Duke Environmental Economics Working Paper EE 10-06, October, Lori Bennear, Alessandro Tarozzi, Alexander Pfaff, H.B. Soumya, Kazi Matin Ahmed, and Alexander van Geen (2010)
Interventions aiming to change health behavior through risk communication are gaining ground in the developing world. This randomized evaluation of a program communicating the health risks of arsenic in Bangladesh suggests that the format of the information conveyed is an important determinant of how individuals respond. Unfortunately, risk communication may be the least effective for high risk individuals.
In recent years, health information campaigns have become an important public health drive in developed countries. These campaigns range from nutritional facts on packaged foods, laws that require calorie counts on fast food menu boards, to advisories to beware of mercury levels in fish. Fewer such campaigns have taken place in developing countries. This paper evaluates one such campaign: an information intervention to make citizens aware of the risks of arsenic in drinking water in Bangladesh.
Arsenic naturally occurs in groundwater in some locales, such as the United States, India, and China, but levels are particularly high in Bangladesh. Geographically, arsenic concentrations are very heterogeneous in Bangladesh, with some unsafe wells only 1-200 meters away from safe wells. As of 1999, 30% of Bangladeshies were consuming shallow tubewell water that exceeded national guidelines for arsenic, and 45% were consuming water that exceeded World Health Organization guidelines.
The health risks of long term arsenic exposure are pronounced, including skin lesions, cardiovascular disease, and cancer. Cardiovascular problems may emerge after a latency period of 5-15 years and cancer after 20 or more years.
Over the past 15 years, the Bangladeshi government has launched policies to raise arsenic awareness, including testing wells and painting the spout of those that meet the national standard green and those that do not red. As of 2005, approximately 5 million tube wells have been tested. These programs have been successful in leading citizens to shift to safe well usage, but the overall level of arsenic exposure in Bangladesh remains high. The national program focuses on reducing high levels of arsenic exposure, but health gains can still be made by reducing low levels of exposure.

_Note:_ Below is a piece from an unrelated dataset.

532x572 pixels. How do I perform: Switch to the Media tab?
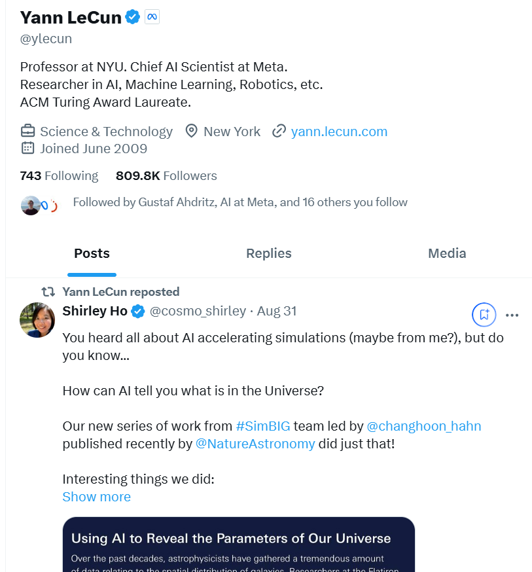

The authors evaluate a randomized intervention carried out in 43 villages in Araihazar district that provided information on well-water arsenic. Two types of messages were conveyed: a “bright-line” message that emphasized where arsenic levels stood relative to the national guideline and a “gradient” message that emphasized that lower levels of arsenic exposure are always better. The bright-lines message was orally delivered to 266 households in 23 villages and the gradient message was orally delivered to 267 households in 20 villages. On average, households in the sample had 5.3 members and PPP US$262 in monthly expenditure. 80% used a sanitary latrine on a regular basis, and 11% had good quality (“pukka”) dwellings. 33% of household heads were literate, and 21% of them held a secondary school diploma. Child school enrolment was relatively high at 76% for 6-14 year olds. Of all wells used by sample households, arsenic concentrations stood at 116 parts per billion on average, over twice the national threshold of 50 parts per billion.
The findings are surprising and suggest that the message delivered strongly affects responses in different contexts. When exposed to moderately unsafe levels of arsenic (50-100 parts per billion), households receiving the gradient message were 50% more likely to switch than those receiving the bright-line message. However, when exposed to high levels of arsenic (typical of most unsafe wells in the area), households receiving the gradient message were 40% less likely to switch than those receiving the bright-line message.
Thus, the authors summarize that “In the context of our intervention, providing richer risk information yielded mixed results leading to better health choices among users of moderately unsafe wells and reducing mitigating behavior among well users with very high levels of arsenic” (4). They conclude that “conveying information about the continuous nature of arsenic risk may not lead to increases in health-improving behaviors and may actually have the opposite effect for the most at-risk population, at least in the short term (less than one year)” (26).
What to make of this? This study plays into past findings—e.g. in genetic counselling—that the format of interventions is very important in influencing health behavior. It also supports past findings that risk communication may be least effective for high risk individuals.
This finding is important because many policy interventions in the developing world aim to change behavior through information provision—from those designed to influence sexual practices to those seeking to educate participants about returns to education or child nutrition. The authors argue that “further research is clearly needed in order to develop more effective health risk communication strategies” (26).